> **What you will do**
What lines below include the word "near"? Copy each one.

> **Supplied records**

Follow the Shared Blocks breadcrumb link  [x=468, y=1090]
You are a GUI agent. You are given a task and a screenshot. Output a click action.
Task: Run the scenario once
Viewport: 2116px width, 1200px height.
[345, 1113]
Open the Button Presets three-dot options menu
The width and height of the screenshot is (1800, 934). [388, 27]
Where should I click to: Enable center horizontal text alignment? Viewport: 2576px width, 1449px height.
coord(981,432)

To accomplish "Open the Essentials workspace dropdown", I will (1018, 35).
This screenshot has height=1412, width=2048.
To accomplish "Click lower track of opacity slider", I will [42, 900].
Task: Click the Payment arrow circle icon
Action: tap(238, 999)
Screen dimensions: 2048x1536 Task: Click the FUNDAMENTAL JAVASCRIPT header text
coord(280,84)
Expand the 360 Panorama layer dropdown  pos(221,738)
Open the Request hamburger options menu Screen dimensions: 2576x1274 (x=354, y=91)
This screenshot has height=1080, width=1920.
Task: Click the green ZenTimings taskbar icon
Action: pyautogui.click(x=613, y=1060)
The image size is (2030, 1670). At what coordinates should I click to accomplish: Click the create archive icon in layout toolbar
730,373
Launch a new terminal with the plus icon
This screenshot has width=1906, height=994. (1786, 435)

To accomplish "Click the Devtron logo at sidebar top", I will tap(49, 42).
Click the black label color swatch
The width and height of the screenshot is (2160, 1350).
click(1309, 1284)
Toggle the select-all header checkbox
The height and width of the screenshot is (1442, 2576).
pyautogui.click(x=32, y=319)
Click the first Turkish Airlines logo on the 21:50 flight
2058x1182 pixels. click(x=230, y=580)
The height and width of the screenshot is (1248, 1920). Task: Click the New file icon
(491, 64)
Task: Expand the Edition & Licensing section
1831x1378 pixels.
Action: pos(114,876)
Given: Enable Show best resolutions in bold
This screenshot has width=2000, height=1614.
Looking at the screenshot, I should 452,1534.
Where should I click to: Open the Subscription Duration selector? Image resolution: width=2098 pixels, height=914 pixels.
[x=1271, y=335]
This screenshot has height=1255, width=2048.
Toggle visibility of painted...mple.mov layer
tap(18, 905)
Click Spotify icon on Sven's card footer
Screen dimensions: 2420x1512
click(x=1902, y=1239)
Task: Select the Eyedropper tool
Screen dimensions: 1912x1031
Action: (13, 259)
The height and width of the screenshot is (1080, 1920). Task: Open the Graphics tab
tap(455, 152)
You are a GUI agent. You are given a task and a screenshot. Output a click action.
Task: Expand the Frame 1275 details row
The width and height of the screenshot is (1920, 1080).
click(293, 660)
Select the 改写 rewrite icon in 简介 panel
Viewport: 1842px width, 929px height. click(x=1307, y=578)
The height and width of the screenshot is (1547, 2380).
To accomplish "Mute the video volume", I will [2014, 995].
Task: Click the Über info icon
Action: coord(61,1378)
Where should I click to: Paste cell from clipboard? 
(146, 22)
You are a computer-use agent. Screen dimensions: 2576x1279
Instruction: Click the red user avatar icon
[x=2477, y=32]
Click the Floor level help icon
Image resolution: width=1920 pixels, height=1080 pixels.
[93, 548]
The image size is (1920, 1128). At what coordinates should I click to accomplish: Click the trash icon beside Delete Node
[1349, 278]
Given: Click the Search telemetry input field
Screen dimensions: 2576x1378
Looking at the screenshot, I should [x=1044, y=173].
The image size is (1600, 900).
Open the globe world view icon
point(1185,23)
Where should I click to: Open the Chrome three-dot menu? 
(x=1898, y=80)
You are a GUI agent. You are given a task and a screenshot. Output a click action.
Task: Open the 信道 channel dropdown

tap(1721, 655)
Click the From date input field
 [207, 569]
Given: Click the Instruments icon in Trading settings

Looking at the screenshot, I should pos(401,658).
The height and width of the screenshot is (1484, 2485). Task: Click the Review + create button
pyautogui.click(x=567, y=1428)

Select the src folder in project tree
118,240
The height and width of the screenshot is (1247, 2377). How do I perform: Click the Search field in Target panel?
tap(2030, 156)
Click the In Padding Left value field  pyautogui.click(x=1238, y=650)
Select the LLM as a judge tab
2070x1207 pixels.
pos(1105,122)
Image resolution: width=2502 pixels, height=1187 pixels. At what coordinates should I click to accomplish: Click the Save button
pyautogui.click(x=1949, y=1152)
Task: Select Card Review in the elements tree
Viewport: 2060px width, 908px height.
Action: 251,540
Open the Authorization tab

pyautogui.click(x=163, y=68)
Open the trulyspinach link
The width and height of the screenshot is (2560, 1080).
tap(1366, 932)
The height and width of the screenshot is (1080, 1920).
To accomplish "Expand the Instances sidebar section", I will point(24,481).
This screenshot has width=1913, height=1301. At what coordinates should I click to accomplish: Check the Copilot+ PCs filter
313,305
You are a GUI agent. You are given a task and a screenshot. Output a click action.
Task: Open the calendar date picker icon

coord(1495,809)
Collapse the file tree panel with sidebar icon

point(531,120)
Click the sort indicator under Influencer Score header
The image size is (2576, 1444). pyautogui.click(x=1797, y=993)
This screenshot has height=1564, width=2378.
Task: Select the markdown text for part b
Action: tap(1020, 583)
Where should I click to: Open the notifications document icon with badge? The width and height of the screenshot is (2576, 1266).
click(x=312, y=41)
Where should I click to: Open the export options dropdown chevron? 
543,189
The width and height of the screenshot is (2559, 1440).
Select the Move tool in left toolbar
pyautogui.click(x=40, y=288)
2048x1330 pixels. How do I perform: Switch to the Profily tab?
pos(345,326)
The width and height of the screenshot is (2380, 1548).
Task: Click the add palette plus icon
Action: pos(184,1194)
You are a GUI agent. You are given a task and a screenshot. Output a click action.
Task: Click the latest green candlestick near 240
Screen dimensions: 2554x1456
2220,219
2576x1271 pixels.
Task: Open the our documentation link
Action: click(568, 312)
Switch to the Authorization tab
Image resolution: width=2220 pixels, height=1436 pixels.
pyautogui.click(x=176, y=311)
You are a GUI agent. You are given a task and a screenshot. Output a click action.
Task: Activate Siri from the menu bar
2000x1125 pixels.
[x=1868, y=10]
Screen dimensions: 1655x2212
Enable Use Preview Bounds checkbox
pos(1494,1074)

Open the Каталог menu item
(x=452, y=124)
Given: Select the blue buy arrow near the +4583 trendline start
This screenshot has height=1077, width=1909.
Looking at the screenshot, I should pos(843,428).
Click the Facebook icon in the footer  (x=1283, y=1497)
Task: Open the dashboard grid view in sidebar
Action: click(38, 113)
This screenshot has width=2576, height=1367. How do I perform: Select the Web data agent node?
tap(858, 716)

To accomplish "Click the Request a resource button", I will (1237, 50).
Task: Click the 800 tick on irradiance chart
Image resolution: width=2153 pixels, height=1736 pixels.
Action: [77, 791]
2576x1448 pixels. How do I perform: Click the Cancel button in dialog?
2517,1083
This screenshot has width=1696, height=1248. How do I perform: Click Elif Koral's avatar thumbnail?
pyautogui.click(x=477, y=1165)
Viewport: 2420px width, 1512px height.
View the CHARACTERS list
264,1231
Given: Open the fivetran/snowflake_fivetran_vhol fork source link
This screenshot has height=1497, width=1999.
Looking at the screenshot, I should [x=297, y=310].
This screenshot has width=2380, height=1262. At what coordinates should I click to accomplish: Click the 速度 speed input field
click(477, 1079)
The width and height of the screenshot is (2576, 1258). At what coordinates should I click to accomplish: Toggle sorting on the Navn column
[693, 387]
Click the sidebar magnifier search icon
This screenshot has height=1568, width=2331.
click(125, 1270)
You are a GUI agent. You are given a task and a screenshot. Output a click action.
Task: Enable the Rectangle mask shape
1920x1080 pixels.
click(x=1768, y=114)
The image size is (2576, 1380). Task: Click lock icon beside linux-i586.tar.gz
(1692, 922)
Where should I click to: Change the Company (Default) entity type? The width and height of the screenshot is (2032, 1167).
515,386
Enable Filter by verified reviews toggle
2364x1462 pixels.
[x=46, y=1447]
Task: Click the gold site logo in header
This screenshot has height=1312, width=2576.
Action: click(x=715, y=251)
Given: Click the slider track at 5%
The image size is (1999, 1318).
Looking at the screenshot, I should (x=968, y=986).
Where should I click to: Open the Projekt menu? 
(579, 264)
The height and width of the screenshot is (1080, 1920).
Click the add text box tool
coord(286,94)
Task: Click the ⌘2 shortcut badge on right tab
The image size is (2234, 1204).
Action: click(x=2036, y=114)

> **Problem solution**
Task: Click the latest green candlestick near 240
Given: Select the blue buy arrow near the +4583 trendline start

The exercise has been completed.